In cardiac tamponade, a rapid, unchecked rise in intrapericardial pressure compresses the heart, impairs diastolic filling, and reduces cardiac output. The rise in pressure usually results from blood or fluid accumulation in the pericardial sac. Even a small amount of fluid (50 to 100 ml) can cause a serious tamponade if it accumulates rapidly.

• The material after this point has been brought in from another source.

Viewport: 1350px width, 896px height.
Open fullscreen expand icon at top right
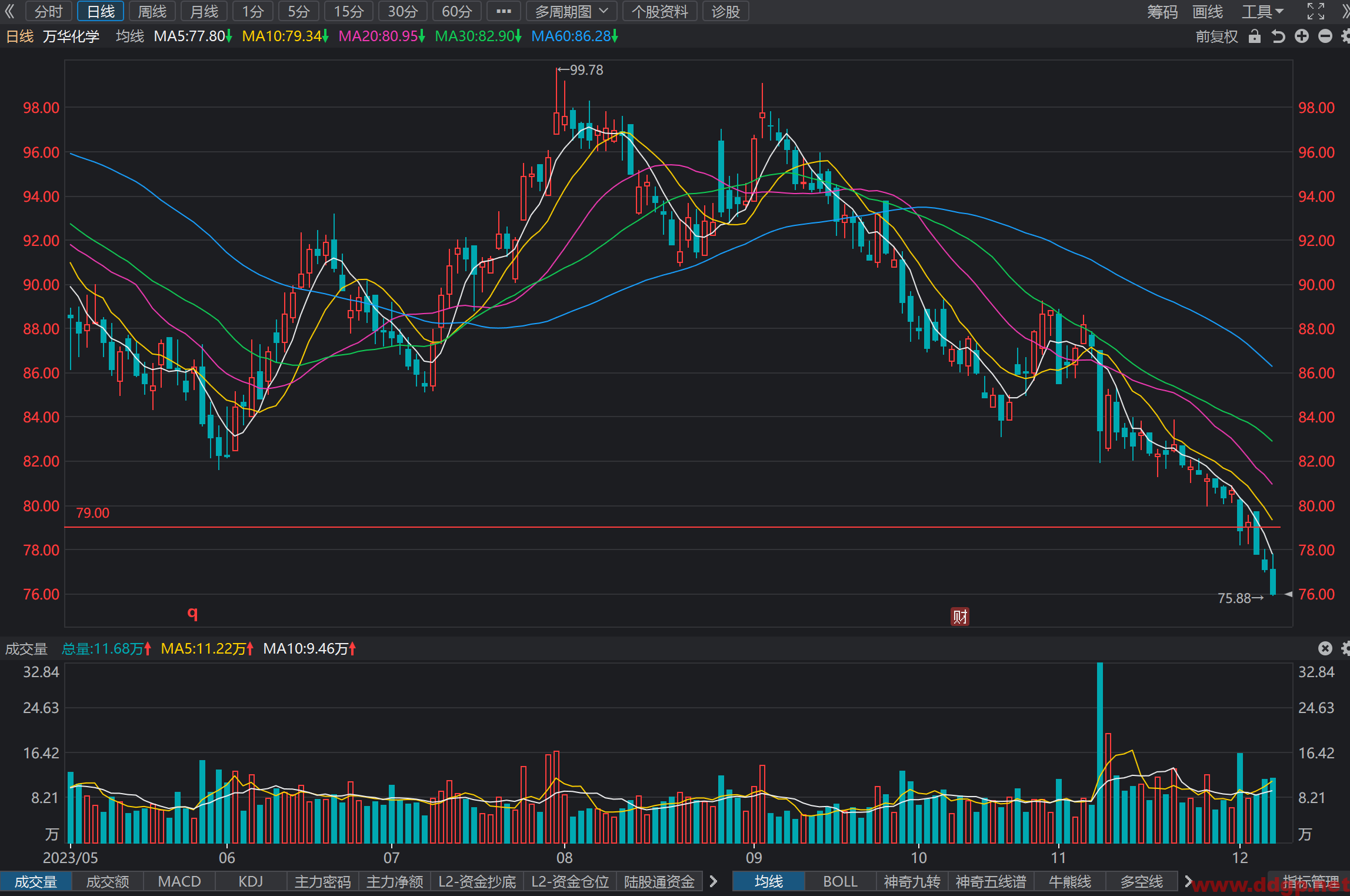point(1316,11)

Prognosis depends on the rate of fluid accumulation. If it accumulates rapidly, this condition requires emergency lifesaving measures to prevent death. A slow accumulation and rise in pressure, as with growth of a malignant tumor, may not produce immediate symptoms because the fibrous wall of the pericardial sac can gradually stretch to accommodate as much as 1 to 2 qt (1 to 2 L) of fluid.


CAUSES AND INCIDENCE

In cardiac tamponade, progressive accumulation of fluid in the pericardial sac compresses the heart chambers, obstructs blood flow into the ventricles, and reduces the amount of blood that can be pumped out of the heart with each contraction. (See Understanding cardiac tamponade, page 38.)

Each time the ventricles contract, more fluid accumulates in the pericardial sac. This further limits the amount of blood that can fill the ventricular chambers—especially the left ventricle—during the next cardiac cycle.

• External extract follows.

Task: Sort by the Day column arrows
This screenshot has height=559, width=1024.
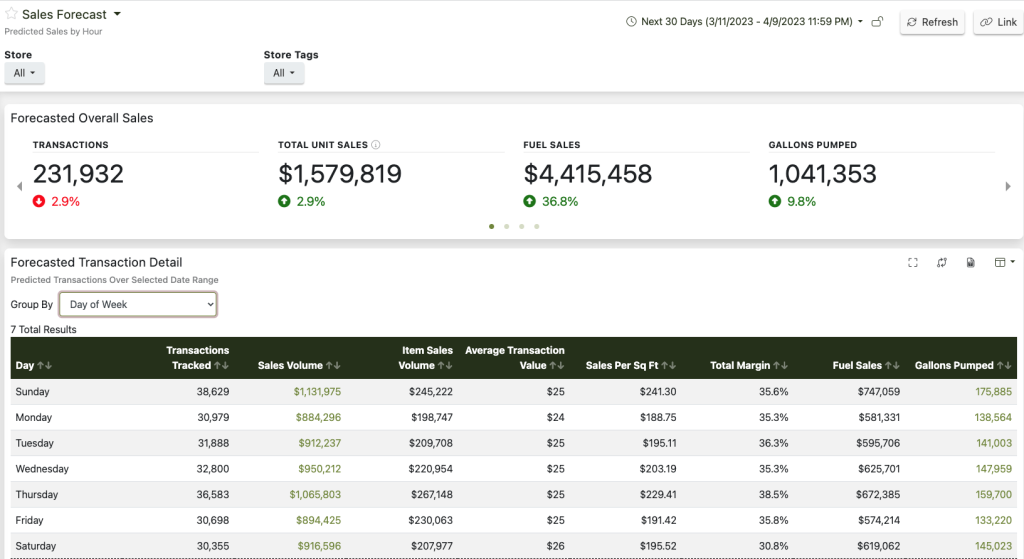Action: point(44,366)
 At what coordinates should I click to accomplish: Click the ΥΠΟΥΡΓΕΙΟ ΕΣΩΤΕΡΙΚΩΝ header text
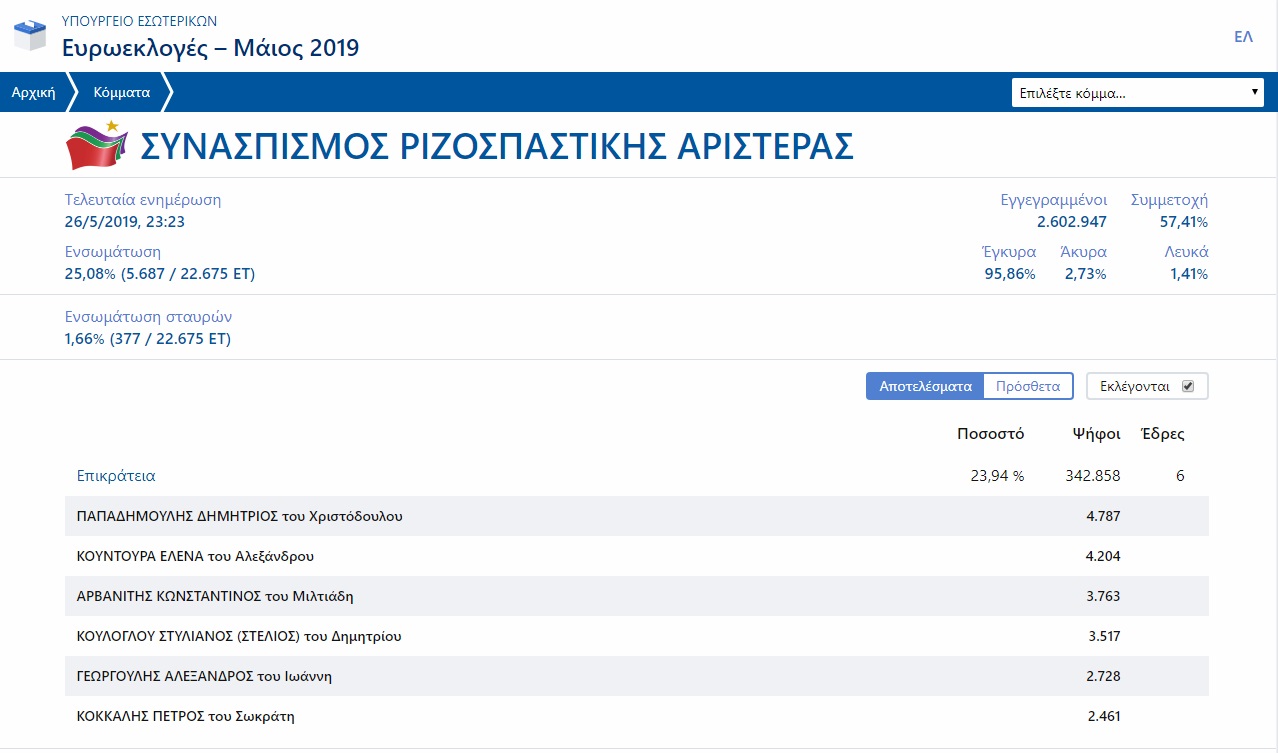[139, 20]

The amount of fluid needed to cause cardiac tamponade varies greatly; it may be as little as 50 ml if fluid accumulates rapidly or more than 2 L if fluid accumulates slowly and the pericardium stretches to adapt.

Increased intrapericardial pressure and cardiac tamponade may be idiopathic (Dressler’s syndrome) or may result from:

• effusion (in cancer, bacterial infections, tuberculosis and, rarely, acute rheumatic fever)

• hemorrhage from trauma (such as gunshot or stab wounds to the chest and perforation by catheter during cardiac or central venous catheterization or postcardiac surgery)

• hemorrhage from nontraumatic causes (such as rupture of the heart or great vessels or anticoagulant therapy in a patient with pericarditis)

• acute myocardial infarction

• end-stage lung cancer

• heart tumors

• radiation therapy

• hypothyroidism

• connective tissue disorders (such as rheumatoid arthritis, systemic lupus erythematosus, rheumatic fever, vasculitis, and scleroderma)

• viral or postirradiation pericarditis

• uremia.

Cardiac tamponade occurs in 2 of every 10,000 people.